When she finished, Orly whistled and said, “Damn.”
“I told you.”
“That’s Jackson Browne?”
“The table dancers,” said Erin, “don’t know what they’re missing.”
Urbana Sprawl said that there was a guy jerking his weenie in a green Pontiac. Shad went to the doorway and scanned the cars in the lot. The green Pontiac was parked far away, near the road; Shad could make out a silhouette behind the wheel. He went behind the bar to fetch his tire iron, but then Orly called him over to break up a fight between two men at the Foosball table. Men in suspenders! Orly bellowed. By the time Shad got out to the Pontiac, it was empty. He decided to prowl around.
Darrell Grant already had broken into the club through the fire door. He was sitting in the dressing room when Monique Sr. arrived to freshen her makeup. She gave him a radiant smile and said, “Are you Kiefer Sutherland?”
“That’s me.” Darrell was cooked on codeine and Halcions and some unidentified lemon-yellow capsules that he’d purchased from a newspaper vendor on Dixie Highway. Darrell’s eyelids hung half-mast and his tongue stuck to his teeth. He said, “I’m looking for Missus Erin Grant. She works here in a nude capacity.”
Monique Sr. told him to put the knife away. Darrell Grant was unaware that he was holding it.
“You lost some weight,” Monique Sr. said, “since your last movie. My name is Monique.” When she held out her hand, Darrell flicked it with the blade. The dancer cried out and pulled away. A stripe of blood appeared on her fingers.
“Hush up,” Darrell said. He grabbed her arm and yanked her into his lap. Monique Sr. told him to stop and balled her fist, to stanch the bleeding.
Darrell Grant rubbed the stubble of his beard on the nape of the dancer’s neck. He bounced her on his knees and said, “Here’s a news flash, sweetie. I ain’t Keith O’Sutherland.”
“I kind of figured.”
He cut the strap of her bra top, which dropped to the carpet. In the mirror, Monique Sr. studied the man’s slack leer and fogged eyes. She felt him getting hard beneath her.
“Let me go,” she said. “I’ll find Erin.”
“What’s the hurry.” He’d spotted the wad of bills in her black garter. “How much you got there?”
“I don’t know. Maybe a hundred.”
“Excellent.” He slid the flat side of the knife down Monique Sr.’s leg, under the elastic of the garter. He twisted his wrist and the garter broke. The cash fell in a clump. It landed in one of her bra cups.

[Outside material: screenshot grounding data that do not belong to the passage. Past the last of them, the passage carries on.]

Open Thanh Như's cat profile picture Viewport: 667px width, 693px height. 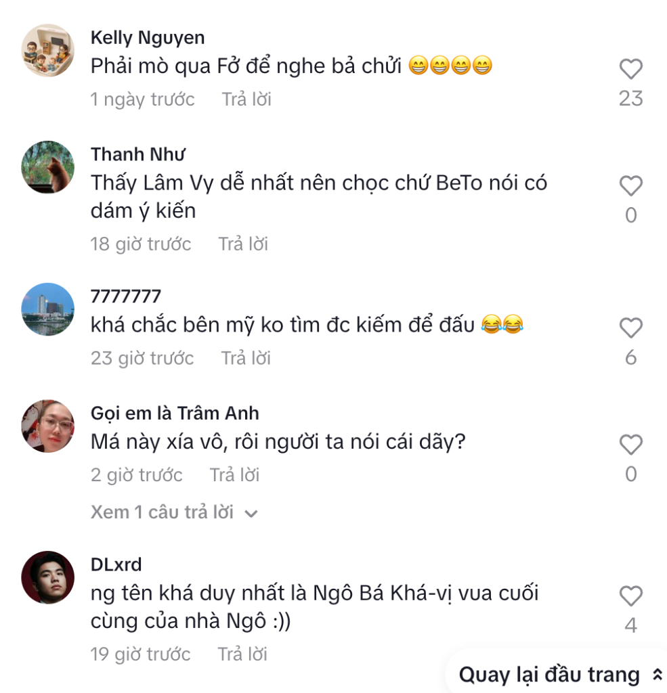tap(47, 169)
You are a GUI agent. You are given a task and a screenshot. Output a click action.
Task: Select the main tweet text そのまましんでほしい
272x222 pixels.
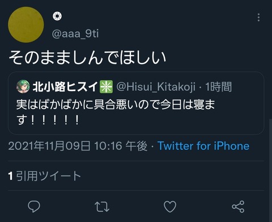click(x=87, y=57)
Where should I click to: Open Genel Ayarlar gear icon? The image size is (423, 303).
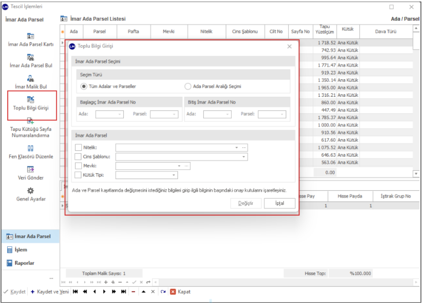[30, 191]
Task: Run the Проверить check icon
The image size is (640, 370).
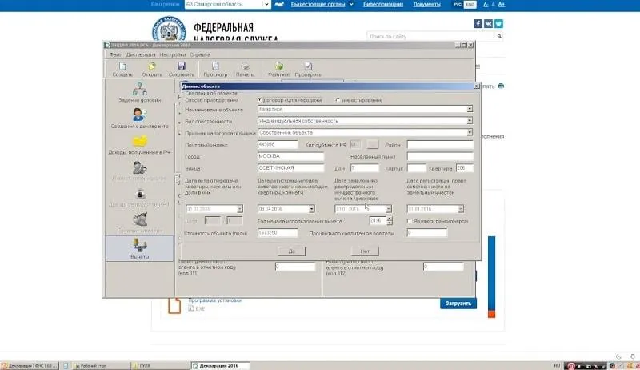Action: 308,68
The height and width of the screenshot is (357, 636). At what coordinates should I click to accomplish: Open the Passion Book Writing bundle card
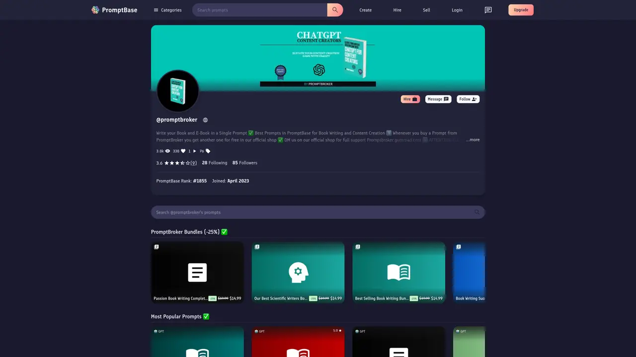pos(197,272)
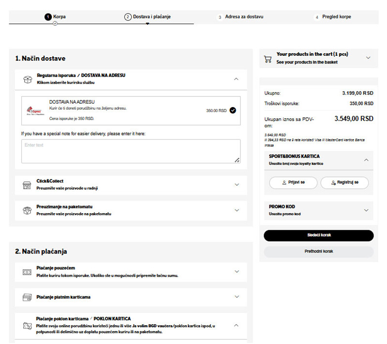
Task: Click the delivery box icon for Regularna isporuka
Action: pyautogui.click(x=27, y=79)
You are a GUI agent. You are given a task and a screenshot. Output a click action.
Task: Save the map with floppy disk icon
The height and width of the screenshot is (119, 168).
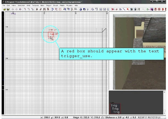8,9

Darrell Grant said, “Pick it up.”
As she bent over, he said, “Those are some tits you got.”
“Please let me go.”
He propped the steak knife behind his right ear, like a pencil. Then he reached around Monique Sr. and slapped a hand on each breast. “I would estimate,” he said, “these are about three times bigger than my ex-wife’s.”

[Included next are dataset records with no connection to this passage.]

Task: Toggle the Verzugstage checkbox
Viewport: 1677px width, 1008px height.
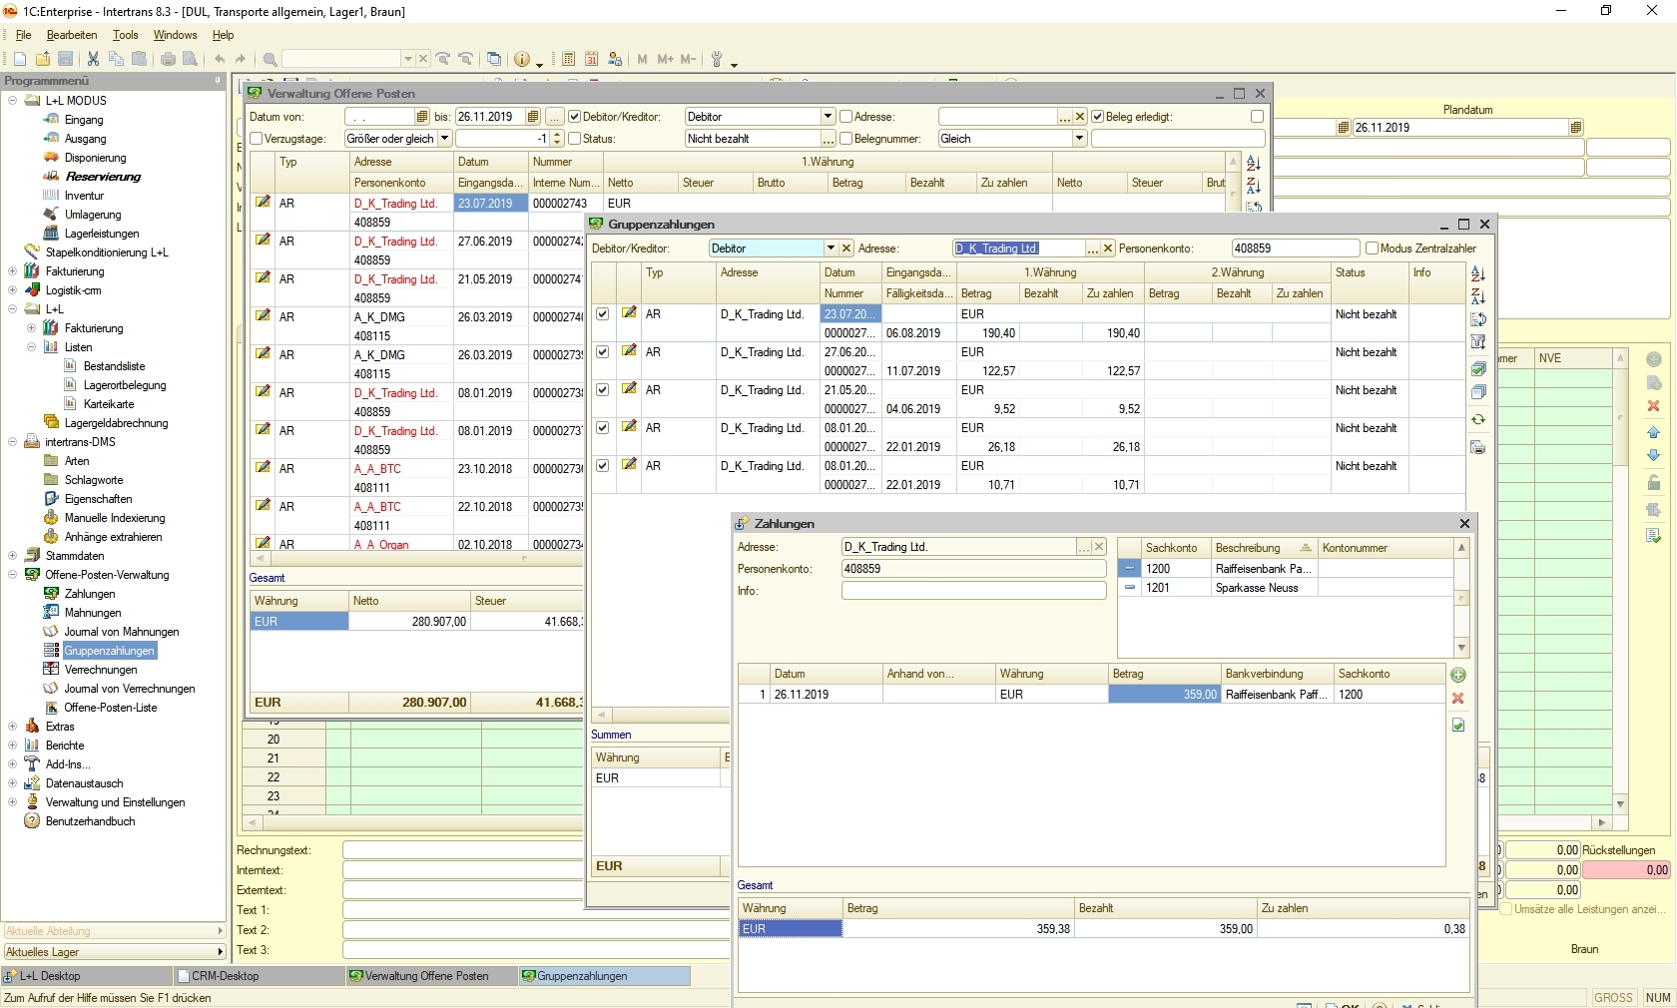Action: coord(257,139)
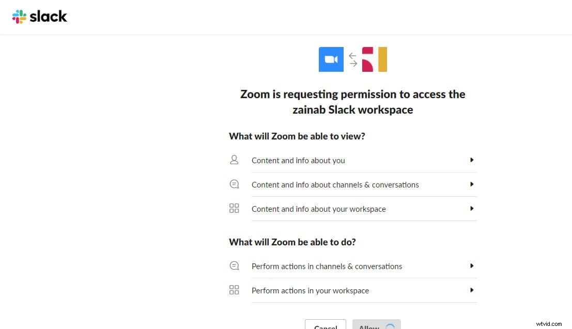Viewport: 572px width, 329px height.
Task: Expand details for channels and conversations viewing permission
Action: tap(471, 184)
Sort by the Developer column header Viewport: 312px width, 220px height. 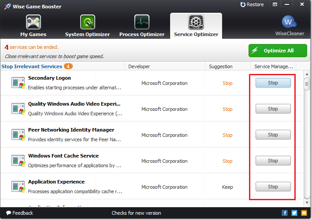pos(139,66)
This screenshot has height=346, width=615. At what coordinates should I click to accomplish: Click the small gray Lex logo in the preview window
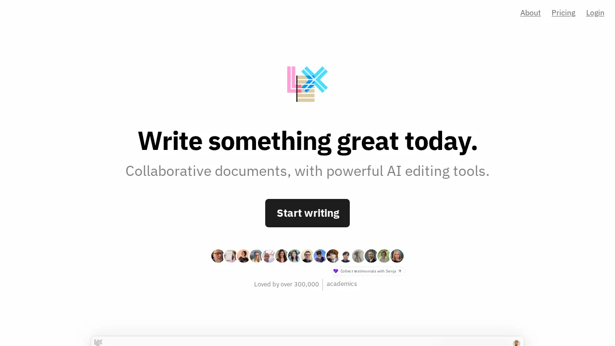(x=98, y=342)
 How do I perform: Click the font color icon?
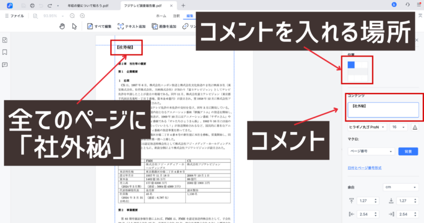[x=415, y=126]
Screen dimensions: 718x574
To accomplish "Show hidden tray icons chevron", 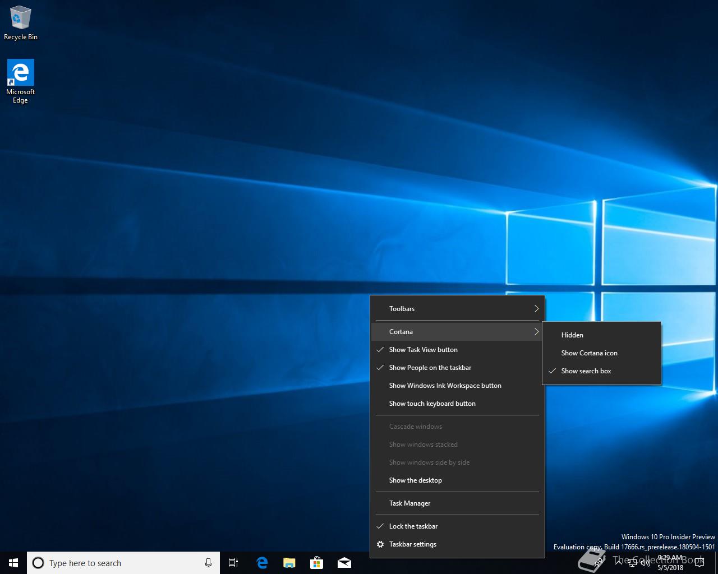I will coord(619,563).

Monique Sr. said, “Shit. Now I know who you are.”
She threw an elbow that caught Darrell Grant flush in the right temple. No pain registered in the lifeless blue eyes. He locked both arms around the dancer’s rib cage and squeezed. He gave a grunt that started low in the throat, then rose to a musical hum.
Monique Sr., who’d taken eight years of piano, recognized the note as a high C-sharp. She was equally startled by the man’s strength, and watched herself go pale in the mirror. The walls pulsed as the man’s eerie humming filled her head. Within moments she passed out.
When she regained consciousness, Monique Sr. heard Darrell Grant say: “Wake up, Little Dorothy.” She felt the man’s kneecaps bouncing her bottom and realized that he still held her on his lap. She opened her eyes and saw, in the mirror, that he’d cut off her G-string.
She said, “You want a screw, get it over with.”
Darrell squirmed beneath her. “I’d like to, but I sorta lost momentum.”
“Then let me go. I was due in the cage ten minutes ago.”
“Just hold up,” he said. “Maybe if I squeeze them titties again.”
“Nope,” said Monique Sr. “You’re done for the night. I can feel it.”
“Shut up!”
“It’s not your fault, sweetheart. It’s the drugs.”
Darrell Grant fumbled one-handed at his fly. There was no point. “Look what you did,” he whined.
“Wasn’t me.”
He traced the point of the blade along her bikini lines. “How about a tattoo down there? Be the first on your block.”
Monique Sr. said, “Please don’t cut on me again.” A dancer with scars didn’t get much work—not at the good clubs, anyway.
When Darrell stung her with the knife, she promised to do whatever he wanted. “Thatta girlie,” he said.
The door opened and Erin came in. It took a few seconds to absorb the scene: Her ex-husband sitting in the makeup chair, Monique Sr. trembling on his lap, the glint of steel against her tanned belly.
Darrell Grant giggled. “This is perfect. Shut the damn door and pull up a seat.”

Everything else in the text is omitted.